There are several factors that inhibit progress with this sort of initiative; being discipline or practice led and reluctant to accept change, lack of time, lack of reward for innovation, emphasis on research not allowing for development of teaching practice and lack of technological skills/literacies(Reed, 2014).

As such, I felt it important to emphasise a sense of community through the use of online forums, encouraging participants to share practice and connect with one another. In our institution, we have a large number of associate lectures, who aren't always on campus, online learning can support such a disparate group of learners.

Time pressure is another key concern for educators who are required to engage in contact time, lesson planning, personal tutoring, research, personal and professional development and a whole range of other day to day activities just to navigate through working life at a University. By facilitating training online, staff can engage at a time and in a place that is convenient to them... though this time needs to be put aside by the institution.

I decided to implement Open Badges as a means to identify skills development for staff and with Institutional backing, this can work as a reward for innovation, as outcomes can be aligned to professional practice frameworks; in our case the HEA's UKSPF. The staff that took time to complete the training, were enthused and interested by the application of badges.

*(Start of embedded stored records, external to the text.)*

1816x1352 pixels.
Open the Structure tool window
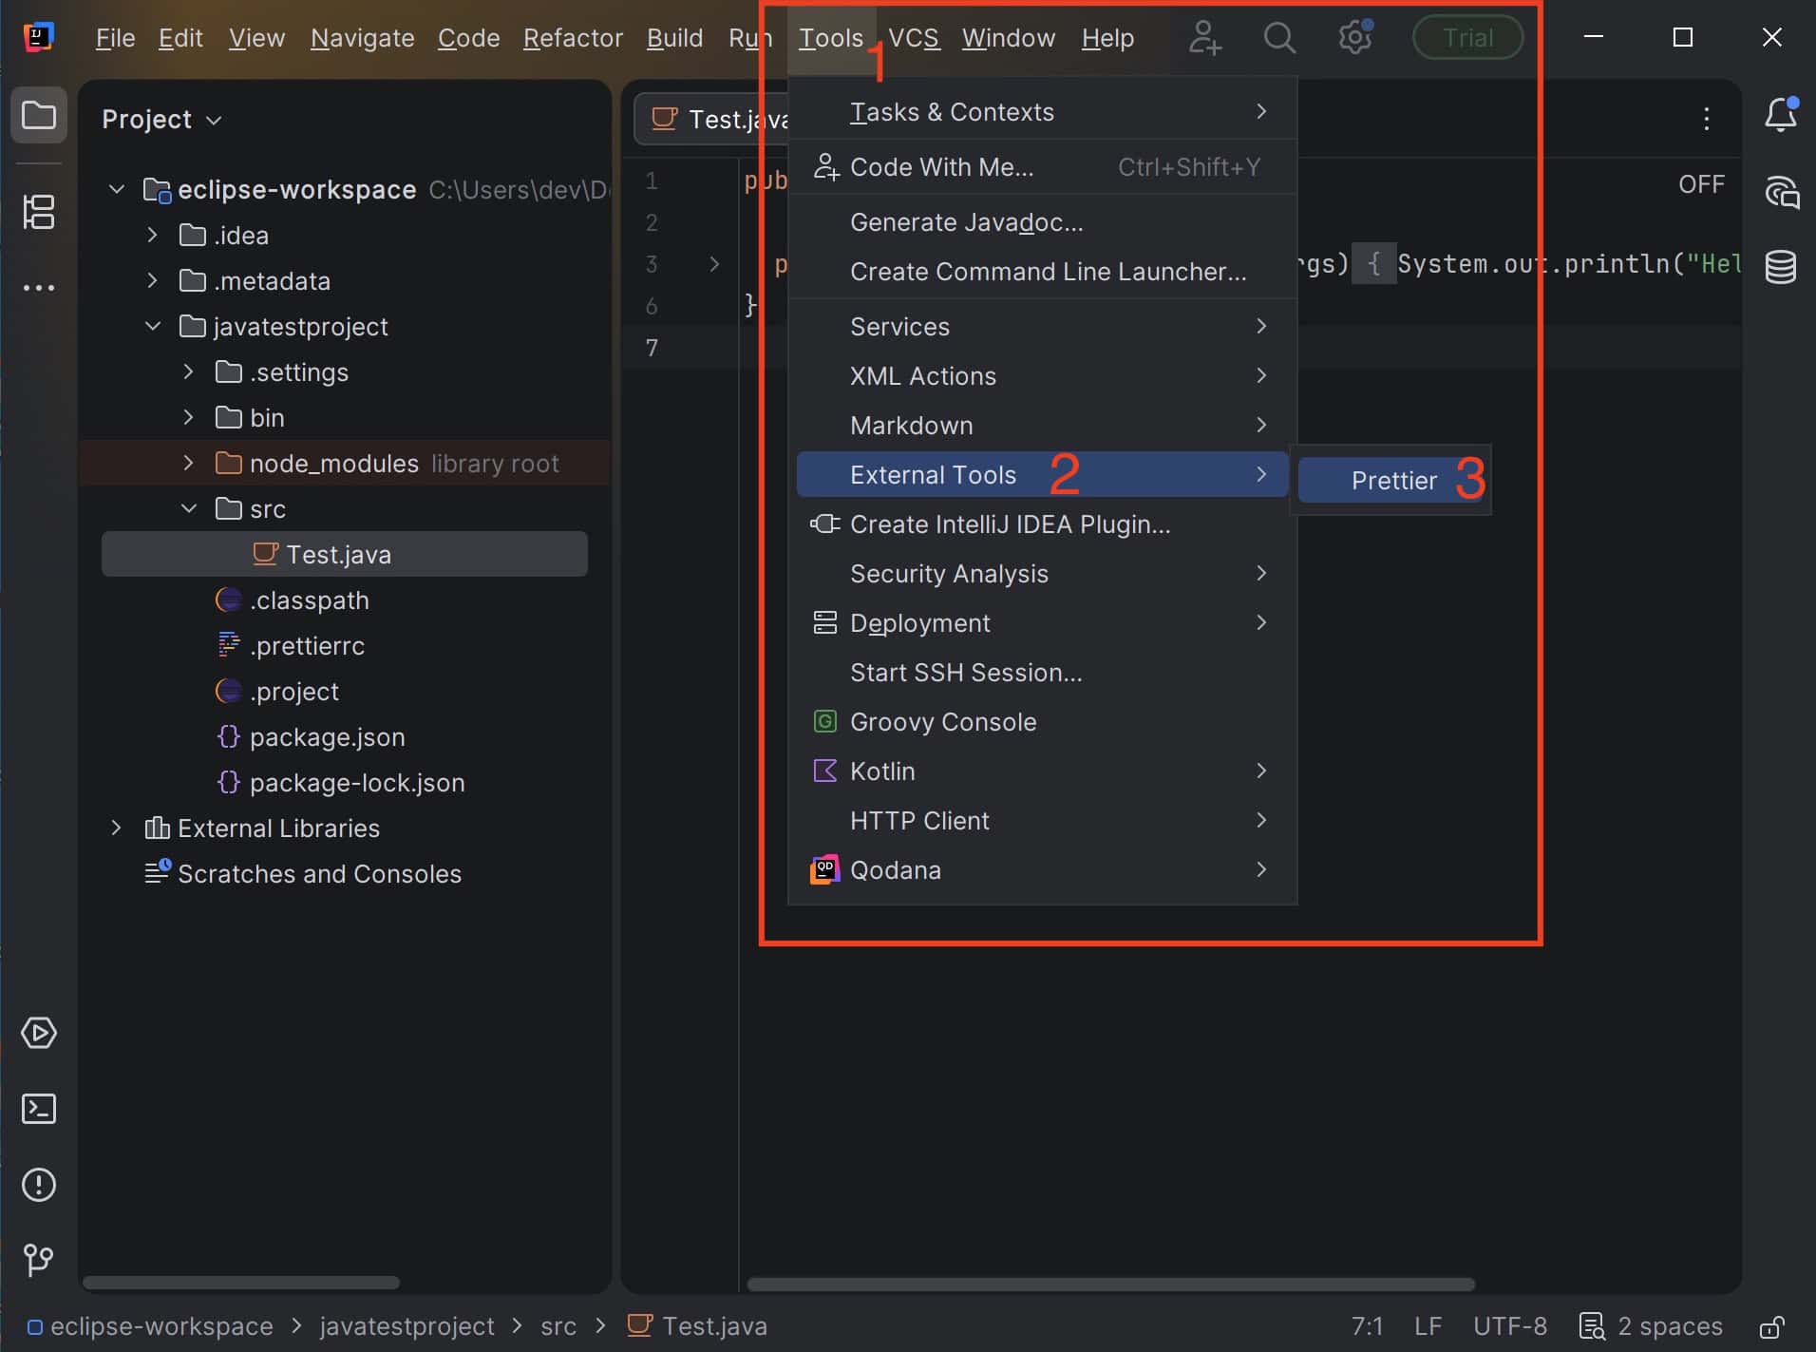(x=39, y=211)
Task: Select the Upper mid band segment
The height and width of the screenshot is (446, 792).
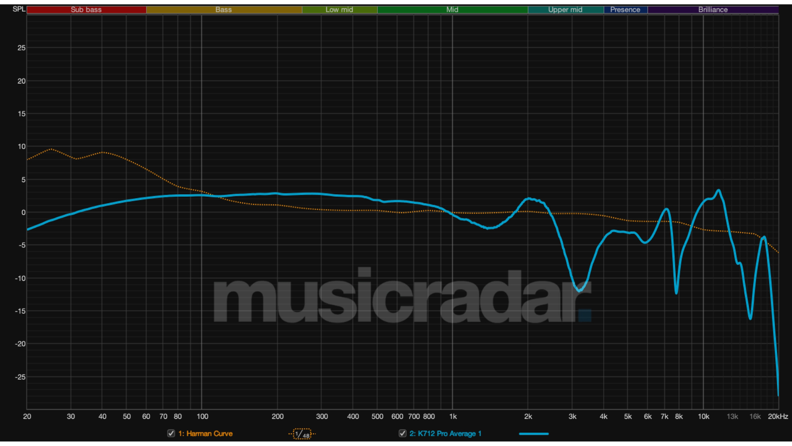Action: (x=565, y=9)
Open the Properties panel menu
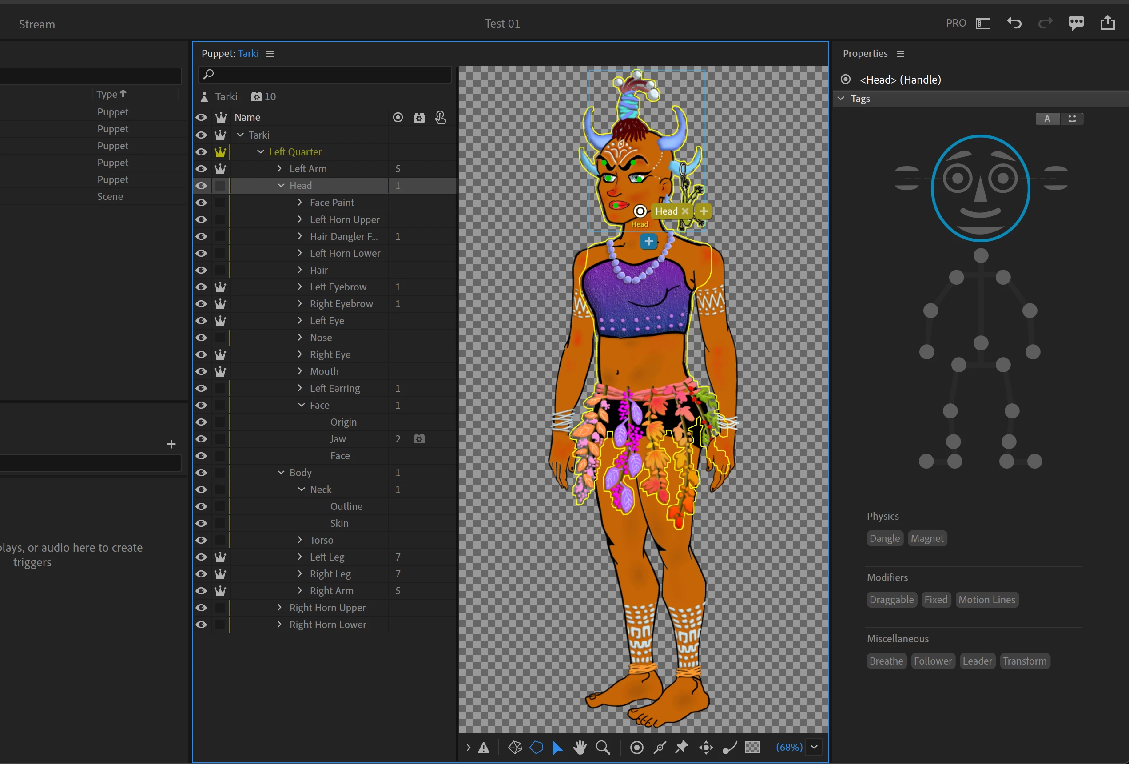The width and height of the screenshot is (1129, 764). point(900,53)
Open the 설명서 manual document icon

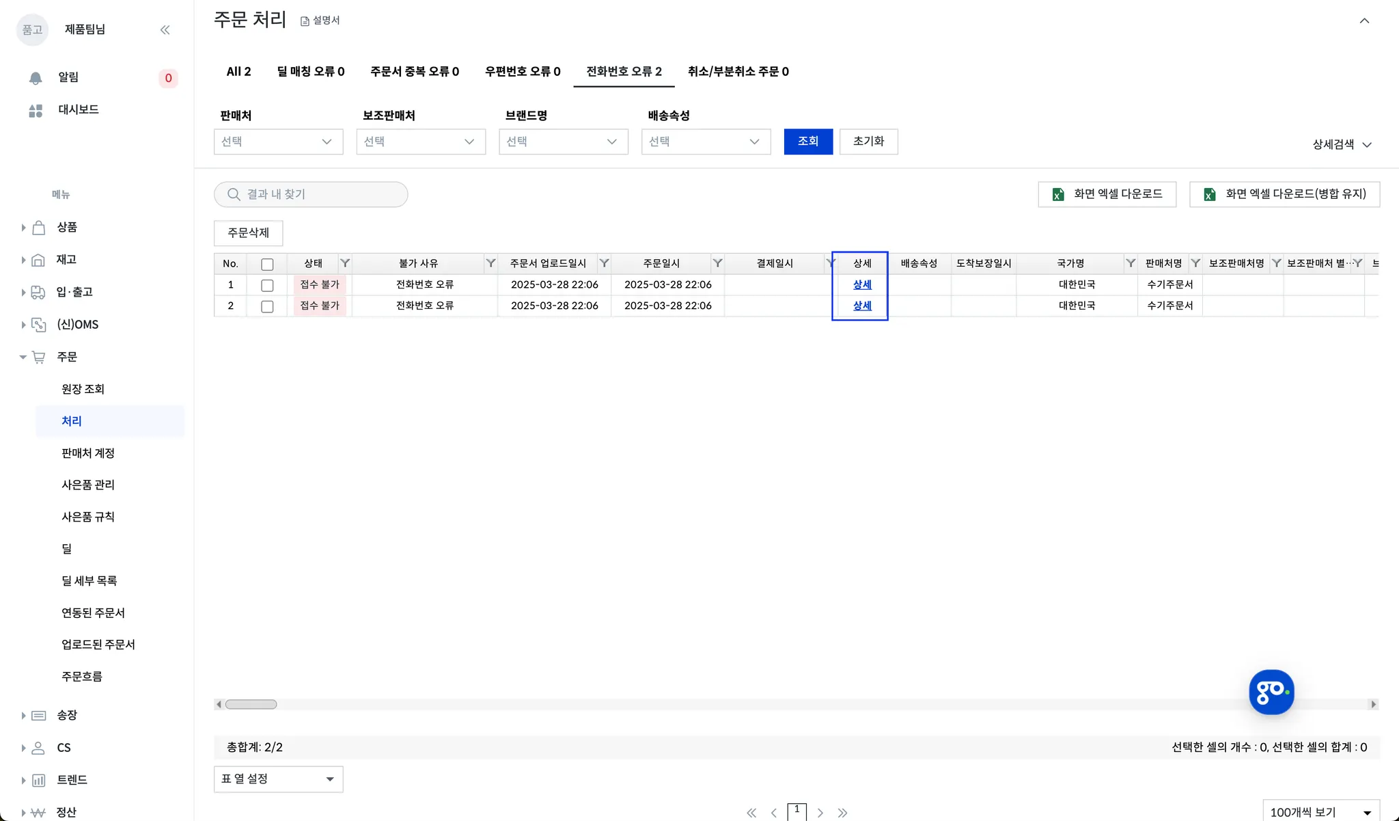tap(305, 21)
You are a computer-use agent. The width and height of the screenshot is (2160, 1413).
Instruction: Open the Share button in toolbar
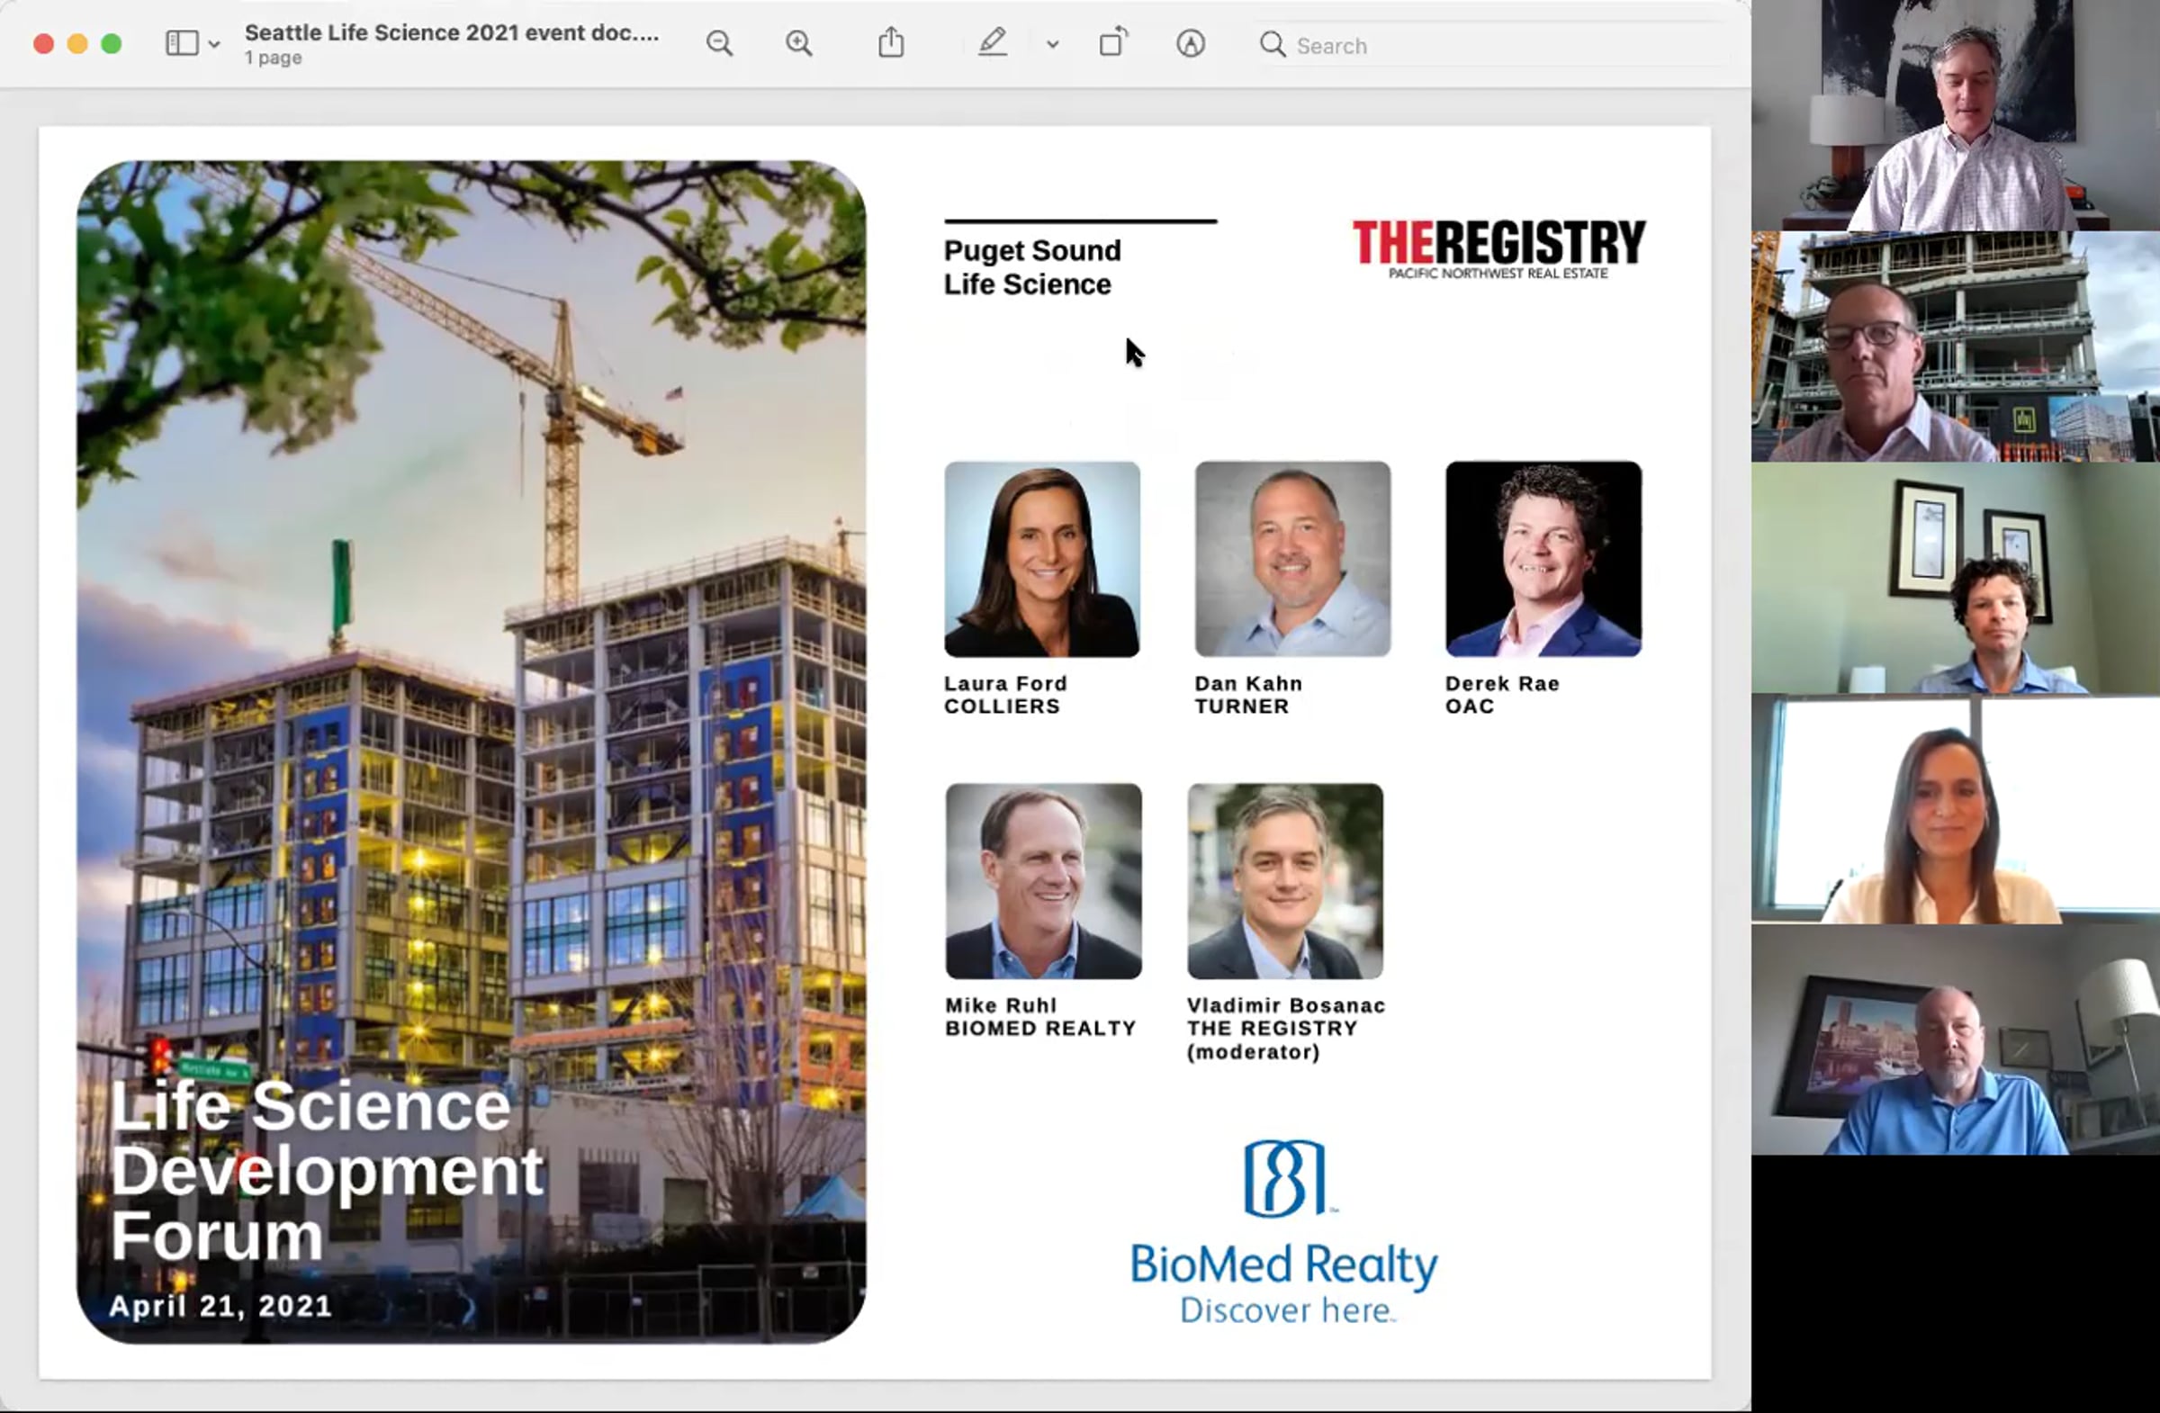click(890, 43)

By taking a personal approach and identifying the ed. tech team and how we were going to engage with participants throughout the training, I hoped to mitigate concerns around digital capability. A large part of being a Learning Technologist is not just to know how to use technology, but to be able to engage in a critical conversation about it in the context of pedagogy and through being involved in the forums and the activities throughout and offering synchronous support, I hoped that learners did not feel alone in their use of the VLE and the associated activities.

So I'm trying to take an evidence based approach to tackle this age old issue of 'mandatory' and make it into something that people are willing to engage with.

Institutions make much of audits and box ticking and once those boxes have been ticked, it's all but forgotten about until the next unticked box lands on someone's desk. With an experience led approach, you put the users a the center and encourage an ongoing conversation, so next the box is already ticked for next time and the time after that.

So where did this lead us? A couple of months ago, I presented this as a framework to our DVC Academic, who batted it back without even participating in the proposed training (I checked the analytics)... Roll on to today and another audit is heading our way and a "Core Academic Training Program" has been announced that supersedes the previous "Mandatory Training" audit outcome and so some new training will need to be developed, with new boxes to be ticked.

This approach does make you cynical; there appears to be no room for medium/long term strategy and metrics take precedence here over learning, teaching personal and community development. But after meeting with the DVC my optimistic colleague told me something along the lines of "This isn't a failure, you've made them aware, and raised this on the agenda".

Yeah... so I'm going to try and stay in that frame of mind. I may not own this new thing (or even be involved) but I've raised the issue and the evidence and I'm hoping that at least some of that feeds into whatever the next iteration of "mandatory training" is.